Another treat for lovers of Adrian Bell to put alongside A Countryman’s Winter Notebook, which we published in 2021. A Countryman’s Spring Notebook is our second seasonal selection from the weekly column Bell wrote from 1950 to 1980 for the Eastern Daily Press catches beautifully the arrival of Spring in the East Anglian landscape he loved and knew so well. Each essay is a little masterpiece, a fleeting moment captured with a painterly eye and the down-to-earth observation of the farmer Bell became after he left his fashionable life in Chelsea shortly after the First World War – an experience which produced his much-loved farming trilogy, Corduroy, Silver Ley and The Cherry Tree.
All of Bell’s writing started with minutely observed daily details recorded in manuscript notebooks which he kept for most of his life. Weather, farming notes, history, personal reflections, all went into the notebooks which are rather like an artist’s field sketches. Indeed Bell was always drawn to artists, and two of his greatest friends were John Nash and Alfred Munnings, painters who lived in Suffolk and whom Bell often joined on their sketching trips.
Adrian Bell had no time for ‘literary’ writing.
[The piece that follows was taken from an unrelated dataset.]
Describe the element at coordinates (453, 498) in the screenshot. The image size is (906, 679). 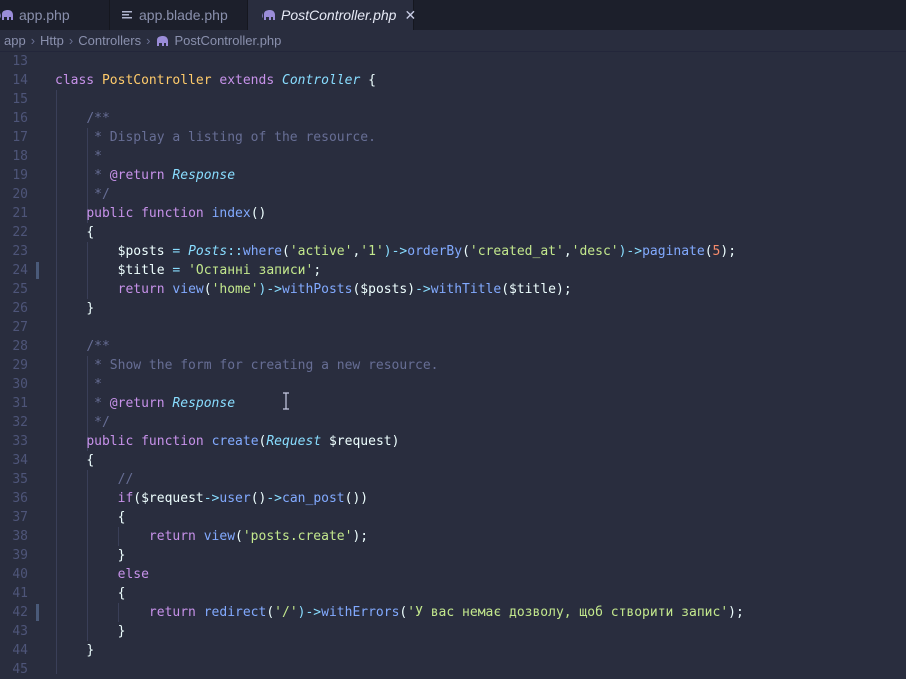
I see `code-line: 36 if($request->user()->can_post())` at that location.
For him the authenticity of the experience was the thing, and to that was added the magic ingredient which makes the essays so individual – the ability to ‘see more than scenery in the scene’, which he learned both from his painter friends and from his years as a farmer. In capturing what he called ‘the inconsequences of life’ he gave the ordinary things he observed a timeless quality, and the little essays compiled in A Countryman’s Spring Notebook are as fresh now as when they first appeared. Read one every morning and it will set you up for the day.